本文:

嘲笑それ自体が、あまり気分の良いものではない

 自らの趣味嗜好があって、それらを楽しむことに、非常に満足を覚えているのは確かなのだけれども、ひとたびその趣味嗜好を他人に嘲笑されると、何だか自分でもその趣味嗜好を持っていることについて自信が無くなってしまい、

「こんな風に思うってことは、もしかして自分も、そんなにこの趣味を楽しんでいないのかもしれない・・・」

などと思ってしまうことがあります。

 しかし、だからといってその後、それらの趣味を放り出してしまうかといえば決してそんなことはなく、いつぞやに他人から嘲笑を受けたことなどすっかり忘れて、また熱中しているというのが常なのです。

 そう考えてみると、どうやら自分はそれらの趣味を楽しんでいないという訳ではなく、本当に好きで楽しんでいるらしいということは分かりました。

 では何故、他人から嘲笑を受けたときに、ある種の後ろめたさのような、言葉にしづらい変な感情を覚えてしまうのでしょうか。おそらくそれは、自分がその趣味を本当に好きなのか、はたまたそうでないのかということとは関係なく、嘲笑それ自体に、何か嫌な気持ちを起こさせる力があるからだと思います。

取り組む課題:
- a) 本文から「嘲笑それ自体が、あまり気分の良いものではない」から「る力があるからだと思います。」までの部分を、その両端も含めてそのまま引用してください。
- b) 本文では、他人から嘲笑を受けたときに変な感情を覚えてしまう理由を何だと考えていますか。
データは参照しなくてかまいません。

提示データ:
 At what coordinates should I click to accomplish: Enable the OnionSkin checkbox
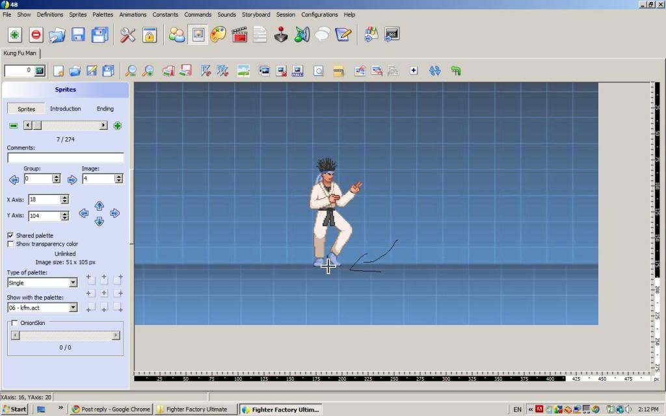click(x=15, y=323)
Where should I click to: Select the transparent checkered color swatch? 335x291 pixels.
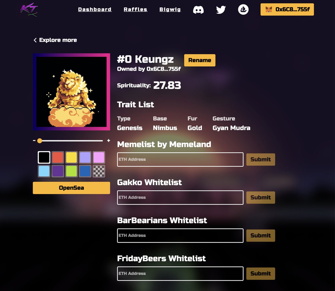(99, 171)
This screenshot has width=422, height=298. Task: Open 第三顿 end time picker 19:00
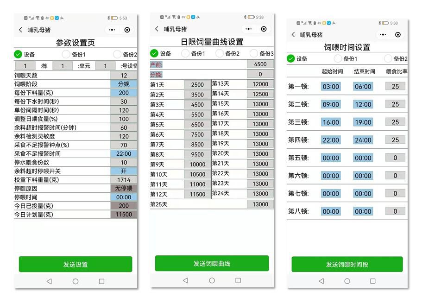click(x=363, y=122)
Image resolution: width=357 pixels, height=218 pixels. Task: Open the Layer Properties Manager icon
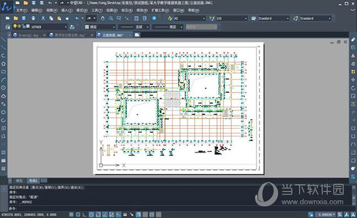pyautogui.click(x=8, y=27)
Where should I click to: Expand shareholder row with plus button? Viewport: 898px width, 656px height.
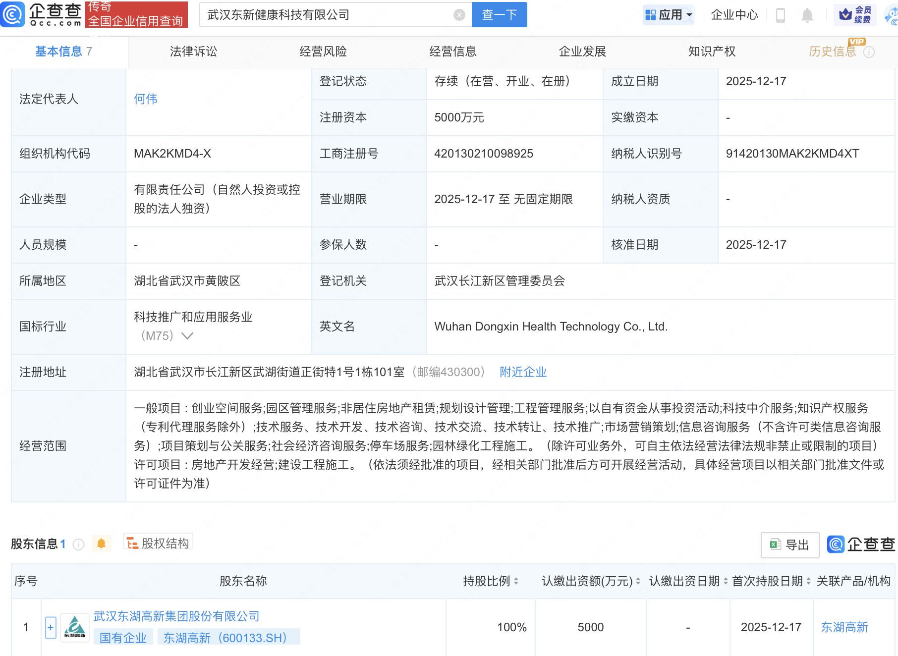(x=51, y=628)
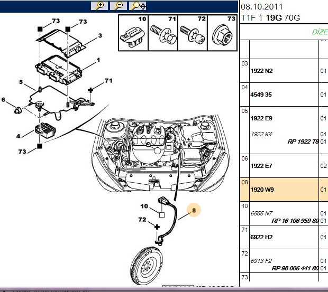328x292 pixels.
Task: Click part number 1922 N2
Action: pos(261,71)

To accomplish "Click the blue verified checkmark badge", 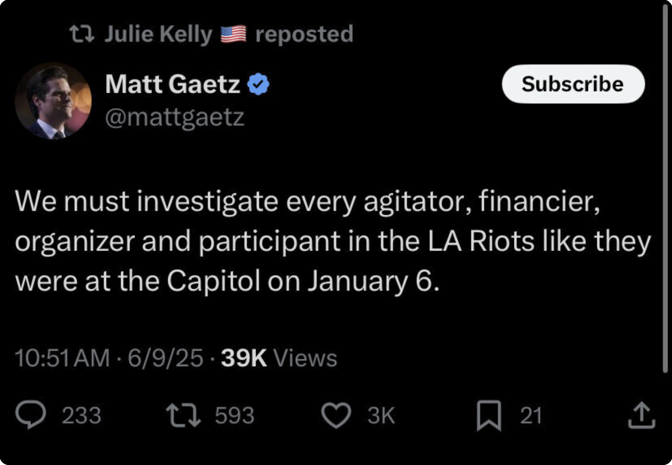I will point(258,84).
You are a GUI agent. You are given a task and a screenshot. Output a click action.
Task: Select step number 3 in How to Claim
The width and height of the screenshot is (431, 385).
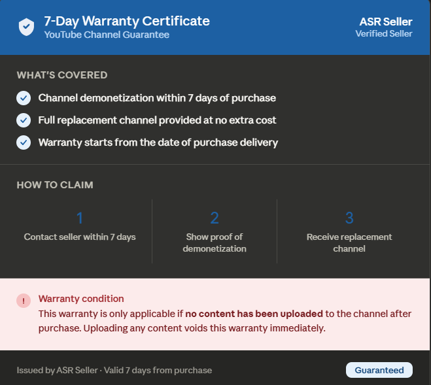(349, 218)
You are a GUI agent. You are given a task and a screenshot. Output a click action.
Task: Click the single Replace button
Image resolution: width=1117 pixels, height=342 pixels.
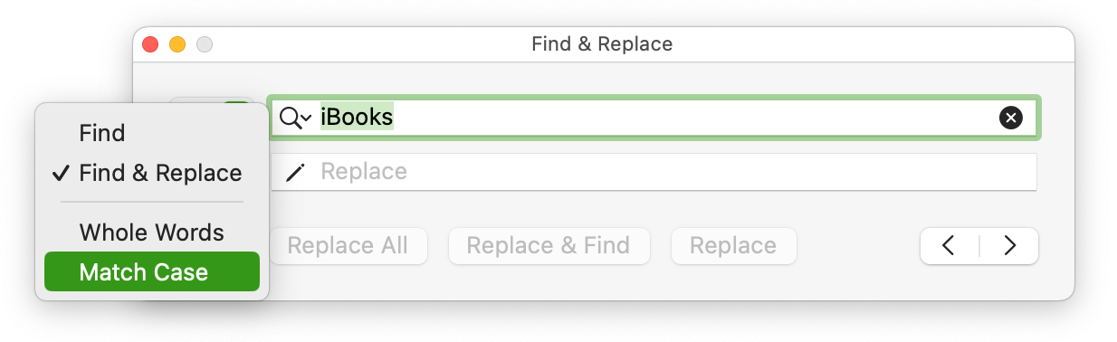pos(733,245)
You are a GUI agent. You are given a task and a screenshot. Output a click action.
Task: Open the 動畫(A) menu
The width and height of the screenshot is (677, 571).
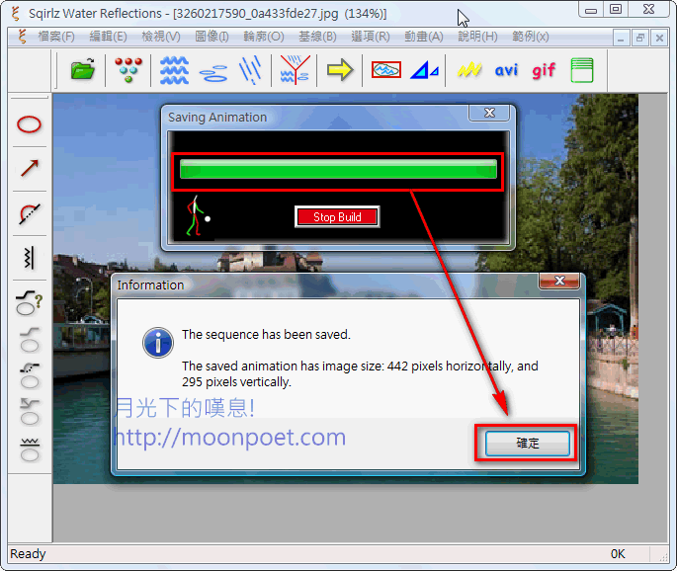(x=423, y=37)
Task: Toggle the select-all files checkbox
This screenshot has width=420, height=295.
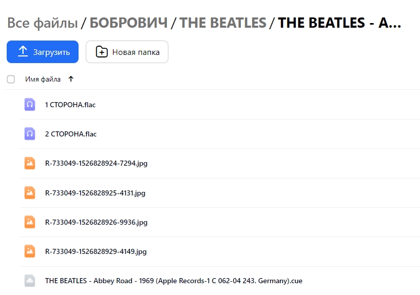Action: pyautogui.click(x=11, y=79)
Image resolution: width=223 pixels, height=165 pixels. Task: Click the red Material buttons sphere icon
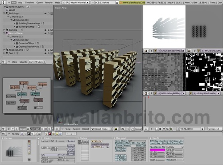[x=50, y=134]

解答:
- a)
嘲笑それ自体が、あまり気分の良いものではない

 自らの趣味嗜好があって、それらを楽しむことに、非常に満足を覚えているのは確かなのだけれども、ひとたびその趣味嗜好を他人に嘲笑されると、何だか自分でもその趣味嗜好を持っていることについて自信が無くなってしまい、

「こんな風に思うってことは、もしかして自分も、そんなにこの趣味を楽しんでいないのかもしれない・・・」

などと思ってしまうことがあります。

 しかし、だからといってその後、それらの趣味を放り出してしまうかといえば決してそんなことはなく、いつぞやに他人から嘲笑を受けたことなどすっかり忘れて、また熱中しているというのが常なのです。

 そう考えてみると、どうやら自分はそれらの趣味を楽しんでいないという訳ではなく、本当に好きで楽しんでいるらしいということは分かりました。

 では何故、他人から嘲笑を受けたときに、ある種の後ろめたさのような、言葉にしづらい変な感情を覚えてしまうのでしょうか。おそらくそれは、自分がその趣味を本当に好きなのか、はたまたそうでないのかということとは関係なく、嘲笑それ自体に、何か嫌な気持ちを起こさせる力があるからだと思います。

- b) 嘲笑それ自体に、何か嫌な気持ちを起こさせる力があるからだと考えています。